No meio de todo esse cenário, as estratégias dos bancos estão bem parecidas: vender commodities e apostar em empresas domésticas.
“Commodity tem uma dependência de crescimento global, mas depois da guerra tarifária as pessoas ficam mais conservadoras. Petróleo liberou mais produção pela OPEP, então os investidores têm medo de sobre oferta”, disse Gewehr, que está neutro em petróleo.
O BTG Pactual também está cauteloso com commodities, por conta das questões tarifárias, e dá queda recente do petróleo e do minério de ferro. O Santander também tem reduzido participação em commodities.
O único na contramão é o Morgan Stanley, justamente o mais otimista com a Bolsa brasileira. O banco aposta em commodities, com Petrobras, PRIO e SLC Agrícola, aparecendo entre os nomes.
Na avaliação do banco internacional, os setores de consumo e de ciclo doméstico já estão em estágio mais ‘avançado’ na precificação, enquanto petróleo e agronegócio estão em fase inicial de crescimento no país, com geração de receita em dólar e forte potencial de expansão.
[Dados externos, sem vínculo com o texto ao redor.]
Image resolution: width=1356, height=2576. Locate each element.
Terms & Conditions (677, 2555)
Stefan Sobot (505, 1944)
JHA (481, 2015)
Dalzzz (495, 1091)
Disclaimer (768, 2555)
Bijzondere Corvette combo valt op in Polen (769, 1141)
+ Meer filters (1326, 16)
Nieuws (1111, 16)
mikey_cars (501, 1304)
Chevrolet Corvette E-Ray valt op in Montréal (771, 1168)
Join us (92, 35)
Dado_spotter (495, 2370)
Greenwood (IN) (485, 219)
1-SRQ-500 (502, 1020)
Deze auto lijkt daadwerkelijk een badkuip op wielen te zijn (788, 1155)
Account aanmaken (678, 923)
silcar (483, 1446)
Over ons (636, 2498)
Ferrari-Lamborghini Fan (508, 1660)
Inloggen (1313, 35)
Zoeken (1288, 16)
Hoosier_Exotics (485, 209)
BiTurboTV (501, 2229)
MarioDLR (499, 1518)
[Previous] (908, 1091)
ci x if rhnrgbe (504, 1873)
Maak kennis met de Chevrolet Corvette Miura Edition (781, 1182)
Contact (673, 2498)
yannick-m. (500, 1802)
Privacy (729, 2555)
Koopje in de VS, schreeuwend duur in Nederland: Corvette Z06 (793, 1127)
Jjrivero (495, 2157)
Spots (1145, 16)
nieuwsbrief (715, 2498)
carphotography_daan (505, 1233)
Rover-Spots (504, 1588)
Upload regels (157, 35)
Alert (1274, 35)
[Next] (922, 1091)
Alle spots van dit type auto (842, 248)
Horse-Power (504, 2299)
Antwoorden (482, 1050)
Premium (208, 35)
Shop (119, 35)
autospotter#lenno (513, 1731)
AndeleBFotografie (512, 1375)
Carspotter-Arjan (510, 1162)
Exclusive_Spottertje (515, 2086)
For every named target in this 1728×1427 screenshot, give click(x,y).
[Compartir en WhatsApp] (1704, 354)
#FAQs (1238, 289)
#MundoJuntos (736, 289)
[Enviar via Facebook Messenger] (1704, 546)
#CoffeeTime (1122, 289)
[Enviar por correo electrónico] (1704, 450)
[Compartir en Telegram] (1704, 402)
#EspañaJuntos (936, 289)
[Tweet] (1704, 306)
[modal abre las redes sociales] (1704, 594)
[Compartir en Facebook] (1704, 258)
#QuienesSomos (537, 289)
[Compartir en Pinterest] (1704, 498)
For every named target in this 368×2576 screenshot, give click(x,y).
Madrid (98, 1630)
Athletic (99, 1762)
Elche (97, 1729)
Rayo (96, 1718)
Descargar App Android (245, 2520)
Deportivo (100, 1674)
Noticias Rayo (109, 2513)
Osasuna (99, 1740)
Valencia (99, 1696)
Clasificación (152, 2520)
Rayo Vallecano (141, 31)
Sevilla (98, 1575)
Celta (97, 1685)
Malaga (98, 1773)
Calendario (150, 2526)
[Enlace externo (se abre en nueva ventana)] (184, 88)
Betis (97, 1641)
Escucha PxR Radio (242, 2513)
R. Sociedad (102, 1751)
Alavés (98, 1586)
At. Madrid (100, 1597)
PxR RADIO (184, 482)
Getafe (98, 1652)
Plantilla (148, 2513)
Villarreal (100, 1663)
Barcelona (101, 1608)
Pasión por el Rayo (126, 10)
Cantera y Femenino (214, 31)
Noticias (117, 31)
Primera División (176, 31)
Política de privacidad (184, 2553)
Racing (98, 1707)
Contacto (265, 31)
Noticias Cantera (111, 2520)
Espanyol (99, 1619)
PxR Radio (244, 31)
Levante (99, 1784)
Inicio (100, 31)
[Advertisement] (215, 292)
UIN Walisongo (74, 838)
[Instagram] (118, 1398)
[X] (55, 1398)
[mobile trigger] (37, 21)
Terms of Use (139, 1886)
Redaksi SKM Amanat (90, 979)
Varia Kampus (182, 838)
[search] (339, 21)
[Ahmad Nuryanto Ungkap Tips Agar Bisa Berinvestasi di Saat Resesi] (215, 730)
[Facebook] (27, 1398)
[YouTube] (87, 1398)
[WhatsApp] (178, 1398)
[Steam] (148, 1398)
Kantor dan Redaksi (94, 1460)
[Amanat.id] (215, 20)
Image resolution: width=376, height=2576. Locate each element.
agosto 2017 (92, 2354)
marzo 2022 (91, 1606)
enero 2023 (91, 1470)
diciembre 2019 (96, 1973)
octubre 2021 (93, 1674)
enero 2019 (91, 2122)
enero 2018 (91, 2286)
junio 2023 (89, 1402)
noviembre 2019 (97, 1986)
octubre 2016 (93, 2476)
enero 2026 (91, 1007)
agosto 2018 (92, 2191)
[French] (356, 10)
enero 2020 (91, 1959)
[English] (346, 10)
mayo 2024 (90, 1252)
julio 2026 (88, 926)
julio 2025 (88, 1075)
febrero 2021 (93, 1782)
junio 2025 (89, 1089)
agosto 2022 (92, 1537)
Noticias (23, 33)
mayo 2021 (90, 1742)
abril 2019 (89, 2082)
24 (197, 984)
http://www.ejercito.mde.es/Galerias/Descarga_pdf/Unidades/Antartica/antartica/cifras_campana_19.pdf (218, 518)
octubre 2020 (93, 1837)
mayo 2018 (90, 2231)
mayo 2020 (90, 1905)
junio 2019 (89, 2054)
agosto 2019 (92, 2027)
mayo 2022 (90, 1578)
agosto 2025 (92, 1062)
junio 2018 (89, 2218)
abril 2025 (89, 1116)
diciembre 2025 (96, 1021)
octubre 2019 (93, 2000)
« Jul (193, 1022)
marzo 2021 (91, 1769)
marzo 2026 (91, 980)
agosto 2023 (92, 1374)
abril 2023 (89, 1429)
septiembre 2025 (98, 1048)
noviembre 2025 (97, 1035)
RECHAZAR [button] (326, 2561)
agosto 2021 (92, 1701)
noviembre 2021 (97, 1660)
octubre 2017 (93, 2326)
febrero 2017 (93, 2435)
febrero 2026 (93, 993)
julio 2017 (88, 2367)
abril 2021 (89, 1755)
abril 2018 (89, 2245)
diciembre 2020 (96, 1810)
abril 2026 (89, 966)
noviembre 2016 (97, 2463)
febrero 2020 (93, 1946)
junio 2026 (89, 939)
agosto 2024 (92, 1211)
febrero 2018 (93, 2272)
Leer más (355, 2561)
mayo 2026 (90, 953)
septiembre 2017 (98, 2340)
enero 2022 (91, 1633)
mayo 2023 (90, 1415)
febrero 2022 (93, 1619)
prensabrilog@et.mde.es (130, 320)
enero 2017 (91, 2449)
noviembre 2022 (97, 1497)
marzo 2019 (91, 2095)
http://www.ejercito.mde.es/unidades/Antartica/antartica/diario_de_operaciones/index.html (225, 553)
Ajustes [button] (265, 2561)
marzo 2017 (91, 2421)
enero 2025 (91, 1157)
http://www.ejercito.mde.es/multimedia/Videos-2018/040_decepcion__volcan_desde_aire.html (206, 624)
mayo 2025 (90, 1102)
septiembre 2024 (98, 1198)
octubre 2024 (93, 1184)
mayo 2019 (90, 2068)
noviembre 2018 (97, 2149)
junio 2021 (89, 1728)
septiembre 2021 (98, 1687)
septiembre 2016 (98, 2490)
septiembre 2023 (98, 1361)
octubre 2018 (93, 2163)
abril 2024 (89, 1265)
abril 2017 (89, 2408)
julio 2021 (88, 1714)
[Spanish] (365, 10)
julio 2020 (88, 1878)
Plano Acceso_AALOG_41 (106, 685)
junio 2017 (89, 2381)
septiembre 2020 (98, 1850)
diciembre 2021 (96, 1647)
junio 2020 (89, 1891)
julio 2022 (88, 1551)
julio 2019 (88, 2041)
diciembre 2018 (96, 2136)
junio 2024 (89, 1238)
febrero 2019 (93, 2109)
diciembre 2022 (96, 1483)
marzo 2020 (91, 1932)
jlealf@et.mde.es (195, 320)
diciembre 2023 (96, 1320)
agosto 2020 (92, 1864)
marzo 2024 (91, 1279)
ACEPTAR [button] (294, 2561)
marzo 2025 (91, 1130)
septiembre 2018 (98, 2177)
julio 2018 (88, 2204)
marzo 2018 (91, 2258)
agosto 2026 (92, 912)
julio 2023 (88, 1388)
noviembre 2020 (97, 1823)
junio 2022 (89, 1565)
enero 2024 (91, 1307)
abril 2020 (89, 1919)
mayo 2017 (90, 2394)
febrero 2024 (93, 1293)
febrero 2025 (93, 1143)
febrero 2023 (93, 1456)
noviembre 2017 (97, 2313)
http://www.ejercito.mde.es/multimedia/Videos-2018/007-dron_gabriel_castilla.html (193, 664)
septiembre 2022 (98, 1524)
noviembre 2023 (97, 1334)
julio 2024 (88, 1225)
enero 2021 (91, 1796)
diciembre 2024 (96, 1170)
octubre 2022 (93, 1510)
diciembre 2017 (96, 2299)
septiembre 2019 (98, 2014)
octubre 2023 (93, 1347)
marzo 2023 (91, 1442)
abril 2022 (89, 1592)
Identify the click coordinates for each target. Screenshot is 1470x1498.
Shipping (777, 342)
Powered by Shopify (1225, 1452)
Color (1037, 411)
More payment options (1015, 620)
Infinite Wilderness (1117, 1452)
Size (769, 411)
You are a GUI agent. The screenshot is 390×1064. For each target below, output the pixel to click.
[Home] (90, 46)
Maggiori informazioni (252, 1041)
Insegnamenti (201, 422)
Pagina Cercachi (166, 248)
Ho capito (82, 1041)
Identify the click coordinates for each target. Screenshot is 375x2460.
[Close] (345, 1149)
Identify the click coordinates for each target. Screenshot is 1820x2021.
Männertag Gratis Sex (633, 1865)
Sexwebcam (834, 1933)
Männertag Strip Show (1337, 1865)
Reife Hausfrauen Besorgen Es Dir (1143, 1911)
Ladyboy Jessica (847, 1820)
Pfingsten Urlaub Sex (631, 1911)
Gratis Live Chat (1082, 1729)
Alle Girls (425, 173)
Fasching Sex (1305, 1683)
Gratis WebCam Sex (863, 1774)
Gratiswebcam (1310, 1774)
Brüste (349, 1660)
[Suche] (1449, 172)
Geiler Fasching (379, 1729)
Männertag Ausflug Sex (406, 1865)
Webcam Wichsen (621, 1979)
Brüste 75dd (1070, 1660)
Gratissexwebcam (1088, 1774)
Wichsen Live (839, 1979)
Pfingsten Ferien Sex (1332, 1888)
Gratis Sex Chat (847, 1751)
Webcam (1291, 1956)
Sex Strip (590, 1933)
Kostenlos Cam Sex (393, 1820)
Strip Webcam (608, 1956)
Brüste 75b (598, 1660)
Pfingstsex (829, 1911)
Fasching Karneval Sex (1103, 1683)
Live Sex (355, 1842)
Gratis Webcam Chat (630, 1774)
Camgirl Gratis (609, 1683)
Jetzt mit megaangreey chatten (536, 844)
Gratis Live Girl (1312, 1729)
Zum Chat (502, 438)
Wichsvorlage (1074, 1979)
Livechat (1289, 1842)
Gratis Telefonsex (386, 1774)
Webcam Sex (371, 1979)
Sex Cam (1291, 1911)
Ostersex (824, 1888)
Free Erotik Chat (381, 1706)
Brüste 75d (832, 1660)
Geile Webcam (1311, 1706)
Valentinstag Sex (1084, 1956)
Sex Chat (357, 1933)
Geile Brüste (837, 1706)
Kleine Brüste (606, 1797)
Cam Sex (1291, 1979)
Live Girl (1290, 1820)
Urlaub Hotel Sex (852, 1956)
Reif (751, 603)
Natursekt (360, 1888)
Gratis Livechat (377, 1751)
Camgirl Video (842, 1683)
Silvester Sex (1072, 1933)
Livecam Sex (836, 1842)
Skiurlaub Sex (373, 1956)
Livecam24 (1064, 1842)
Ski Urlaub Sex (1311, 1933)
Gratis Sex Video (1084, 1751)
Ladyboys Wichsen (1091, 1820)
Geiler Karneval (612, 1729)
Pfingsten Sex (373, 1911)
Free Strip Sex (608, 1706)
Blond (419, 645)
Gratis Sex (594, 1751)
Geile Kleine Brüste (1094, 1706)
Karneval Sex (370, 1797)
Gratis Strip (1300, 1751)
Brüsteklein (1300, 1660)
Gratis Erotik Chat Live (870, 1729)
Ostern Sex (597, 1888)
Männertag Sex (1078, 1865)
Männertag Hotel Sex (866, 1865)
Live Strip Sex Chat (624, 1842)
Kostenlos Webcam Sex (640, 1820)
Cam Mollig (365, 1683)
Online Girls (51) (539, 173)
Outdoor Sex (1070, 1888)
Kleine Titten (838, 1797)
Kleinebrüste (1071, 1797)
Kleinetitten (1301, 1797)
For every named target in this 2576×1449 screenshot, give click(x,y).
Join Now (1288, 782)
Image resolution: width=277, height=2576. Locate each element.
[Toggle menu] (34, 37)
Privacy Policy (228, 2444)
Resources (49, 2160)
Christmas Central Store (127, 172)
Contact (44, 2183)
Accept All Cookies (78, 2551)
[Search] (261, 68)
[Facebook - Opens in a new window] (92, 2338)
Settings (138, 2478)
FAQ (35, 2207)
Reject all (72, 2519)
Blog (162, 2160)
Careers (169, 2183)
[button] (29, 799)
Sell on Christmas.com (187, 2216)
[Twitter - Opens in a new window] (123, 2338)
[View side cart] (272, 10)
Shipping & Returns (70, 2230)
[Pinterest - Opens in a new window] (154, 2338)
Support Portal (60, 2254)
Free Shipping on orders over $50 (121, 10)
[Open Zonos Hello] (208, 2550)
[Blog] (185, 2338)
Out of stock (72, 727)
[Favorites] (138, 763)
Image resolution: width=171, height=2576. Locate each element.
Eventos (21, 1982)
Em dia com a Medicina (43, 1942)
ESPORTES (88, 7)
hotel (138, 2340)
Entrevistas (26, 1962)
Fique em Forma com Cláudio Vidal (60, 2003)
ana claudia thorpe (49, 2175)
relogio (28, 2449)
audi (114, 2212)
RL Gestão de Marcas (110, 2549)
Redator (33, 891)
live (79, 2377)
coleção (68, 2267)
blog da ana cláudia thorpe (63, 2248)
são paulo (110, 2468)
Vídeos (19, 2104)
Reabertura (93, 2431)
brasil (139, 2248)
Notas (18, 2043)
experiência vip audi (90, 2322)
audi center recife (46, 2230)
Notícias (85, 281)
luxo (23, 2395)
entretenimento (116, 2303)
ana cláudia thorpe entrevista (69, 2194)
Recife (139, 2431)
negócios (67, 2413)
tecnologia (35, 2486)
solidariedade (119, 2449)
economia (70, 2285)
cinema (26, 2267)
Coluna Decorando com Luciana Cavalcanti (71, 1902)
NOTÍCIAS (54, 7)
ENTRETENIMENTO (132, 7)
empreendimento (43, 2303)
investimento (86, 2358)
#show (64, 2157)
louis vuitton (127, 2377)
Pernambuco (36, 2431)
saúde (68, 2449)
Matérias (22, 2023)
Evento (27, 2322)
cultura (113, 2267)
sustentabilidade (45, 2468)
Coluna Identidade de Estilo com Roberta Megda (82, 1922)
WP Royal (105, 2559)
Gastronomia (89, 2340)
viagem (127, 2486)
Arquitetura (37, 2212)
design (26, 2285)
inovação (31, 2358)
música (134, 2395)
“Petrobras é, talvez, o melhor risco-retorno da América Latina hoje — forte crescimento, alto dividendo, governança melhorando e o que consideramos uma opção de valorização caso haja mudança de política fiscal”, dizem os estrategistas do banco.
O Itaú BBA destaca infraestrutura entre as preferências, pelo fato de a receita ser previsível. “Se fechar a NTN-B, esse setor se beneficia disso. Caso a economia desacelere no segundo semestre, tem menos risco operacional. Então gostamos de saneamento e setor elétrico, com nomes como Sabesp e Equatorial.
O banco destaca ainda os setores financeiro, de construção, de saúde, com Rede D’or, e de consumo, com Grupo Mateus e Vivara. Suzano, de papel e celulose, é o único nome do setor de commodities está como compra.
O Santander, por sua vez, aumentou o peso de setores mais cíclicos e empresas mais sensíveis à redução da taxa de juros, como setor de shoppings, com preferência por nomes como Multiplan e Iguatemi. O banco também gosta do setor de construção civil, com Cyrela e Direcional, e de concessões rodoviárias, com a Motiva (antiga CCR).
Há, por fim, empresas que podem se beneficiar do próprio bull market, se ele continuar por mais tempo, como BTG e XP.